ABC News October 7, 2021

Criminal investigation launched into Amplify Energy after oil spill off California coast

WATCH: Criminal investigation opened into California oil spill

A criminal investigation has been launched into the energy company that runs the pipeline that leaked hundreds of thousands of gallons of oil off California's southern coast.

Orange County District Attorney Todd Spitzer authorized the criminal investigation into Amplify Energy on Thursday, Spitzer's office confirmed to ABC News. The investigation will be handled by the Orange County District Attorney's Office's environmental crimes unit.

Hundreds of people were participating in cleanups on a 30-mile stretch of beaches and marsh from from Huntington Beach to Dana Point, officials from the California Department of Fish and Wildlife told reporters at a news conference Wednesday.

---

WRITTEN PROBLEM 1: Duplicate the oil spill article from "WATCH: Criminal investigation" to "California's southern coast.".
WRITTEN PROBLEM 2: In the oil spill article, which unit will handle the criminal investigation into Amplify Energy?
The records are separate from the oil spill article.

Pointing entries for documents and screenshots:
---

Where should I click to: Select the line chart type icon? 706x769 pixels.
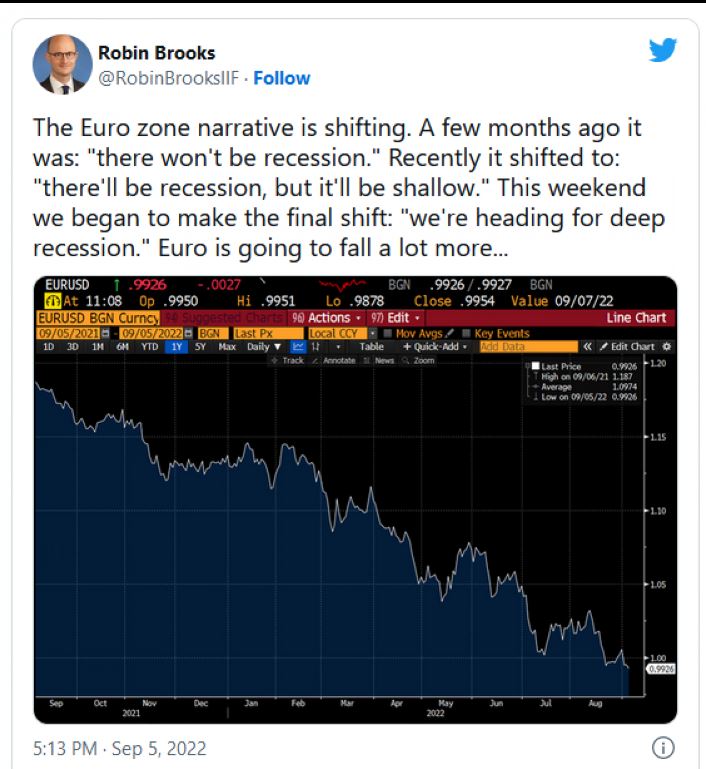coord(298,347)
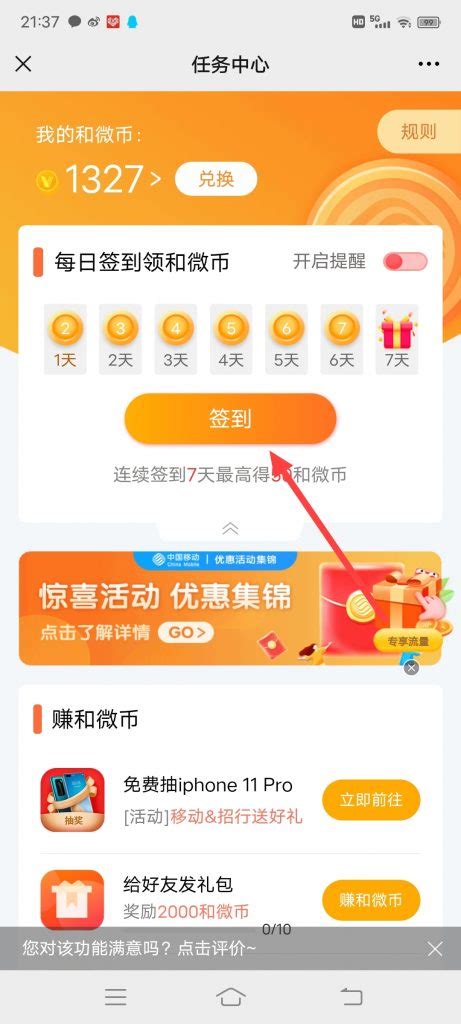461x1024 pixels.
Task: Toggle the 开启提醒 reminder switch
Action: click(405, 262)
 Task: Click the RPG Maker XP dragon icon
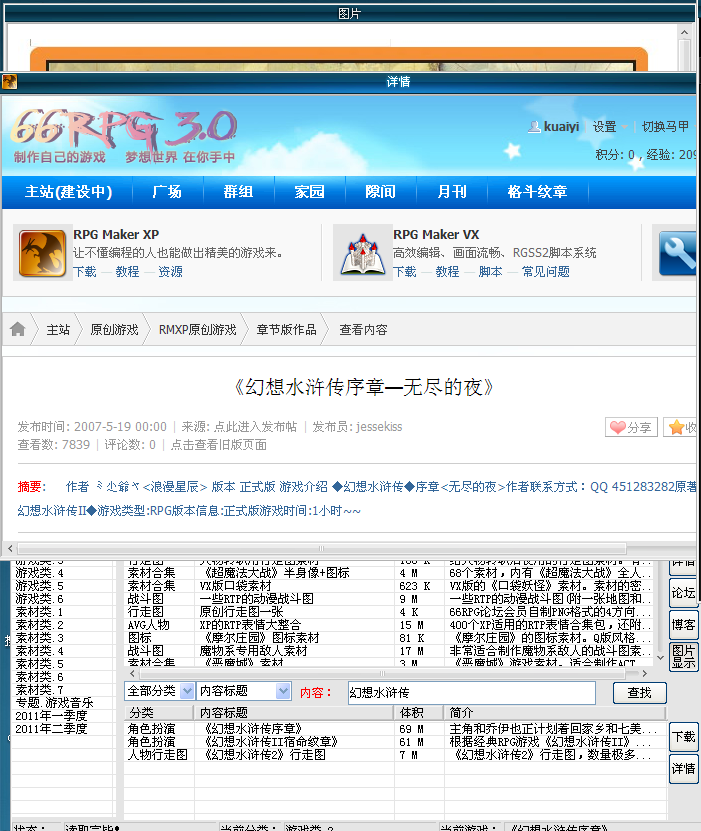coord(42,253)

---

WRITTEN SOLUTION 1:
WATCH: Criminal investigation opened into California oil spill

A criminal investigation has been launched into the energy company that runs the pipeline that leaked hundreds of thousands of gallons of oil off California's southern coast.

WRITTEN SOLUTION 2: The Orange County District Attorney's Office's environmental crimes unit.